Given the equation $2x^2 - x + e^{2x} - 3 = 0$, we need to rearrange it as $f(x) = g(x)$. One possible rearrangement is $f(x) = 2x^2 - x$ and $g(x) = 3 - e^{2x}$

step 2

To sketch the graphs of $f(x) = 2x^2 - x$ and $g(x) = 3 - e^{2x}$, plot both functions on the same coordinate axes

step 3

By plotting the graphs, we observe that the curves intersect at two points, indicating that the equation has two real roots

step 4

Another possible rearrangement is $f(x) = x$ and $g(x) = \frac{3 - e^{2x}}{2x}$

step 5

Sketch the graphs of $f(x) = x$ and $g(x) = \frac{3 - e^{2x}}{2x}$ on the same coordinate axes

step 6

The graphs intersect at two points, confirming the existence of two real roots

step 7

A third rearrangement could be $f(x) = e^{2x}$ and $g(x) = 3 - 2x^2 + x$

step 8

Sketch the graphs of $f(x) = e^{2x}$ and $g(x) = 3 - 2x^2 + x$ on the same coordinate axes

step 9

The graphs intersect at two points, further confirming the existence of two real roots

step 10

To state the intervals where the roots exist, observe the points of intersection from the graphs.

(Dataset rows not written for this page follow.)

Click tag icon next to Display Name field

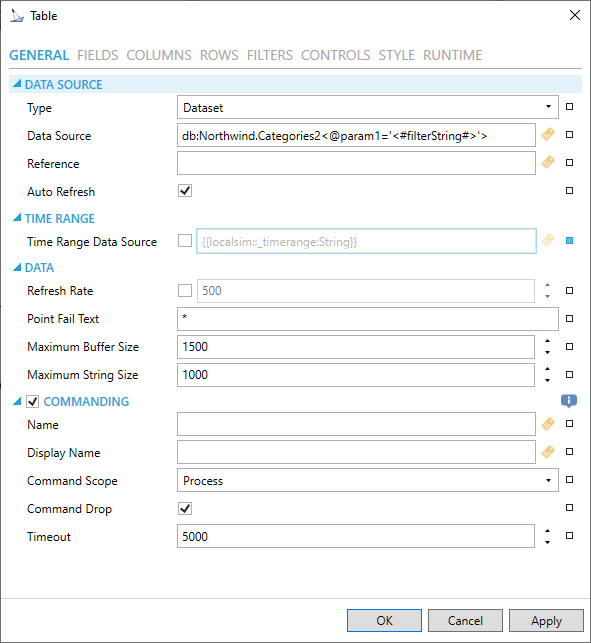click(x=548, y=451)
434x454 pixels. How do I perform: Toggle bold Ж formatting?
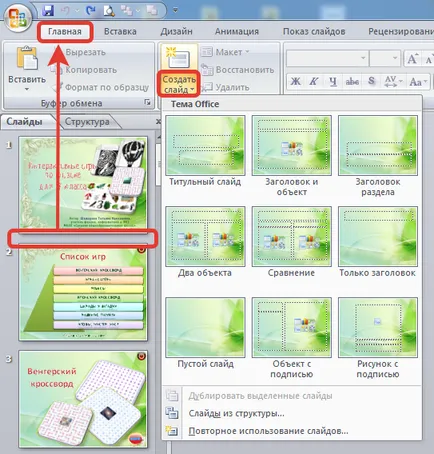[295, 81]
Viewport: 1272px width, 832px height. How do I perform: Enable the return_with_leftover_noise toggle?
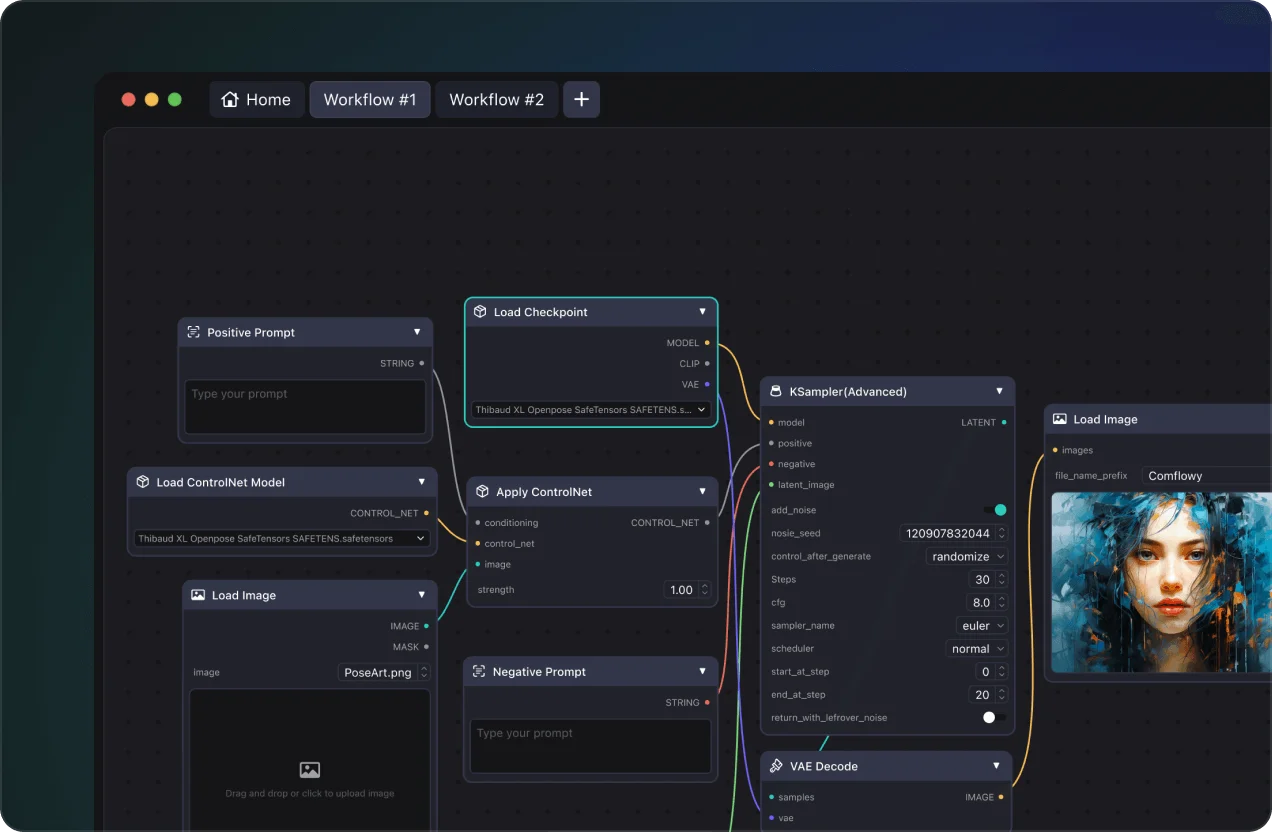pos(995,717)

For example, if the intersections occur at $x \approx -0.97$ and $x \approx 0.54$, the intervals are $(-1, 0)$ and $(0, 1)$

step 11

Verify the existence of the real roots in the intervals by checking the sign changes of the function $2x^2 - x + e^{2x} - 3$ within the intervals

Answer

The equation $2x^2 - x + e^{2x} - 3 = 0$ has two real roots, approximately at $x \approx -0.97$ and $x \approx 0.54$.

Key Concept

Rearranging and graphing functions to find intersections

Explanation

By rearranging the given equation into different forms and plotting the graphs, we can visually identify the points of intersection, which correspond to the real roots of the equation.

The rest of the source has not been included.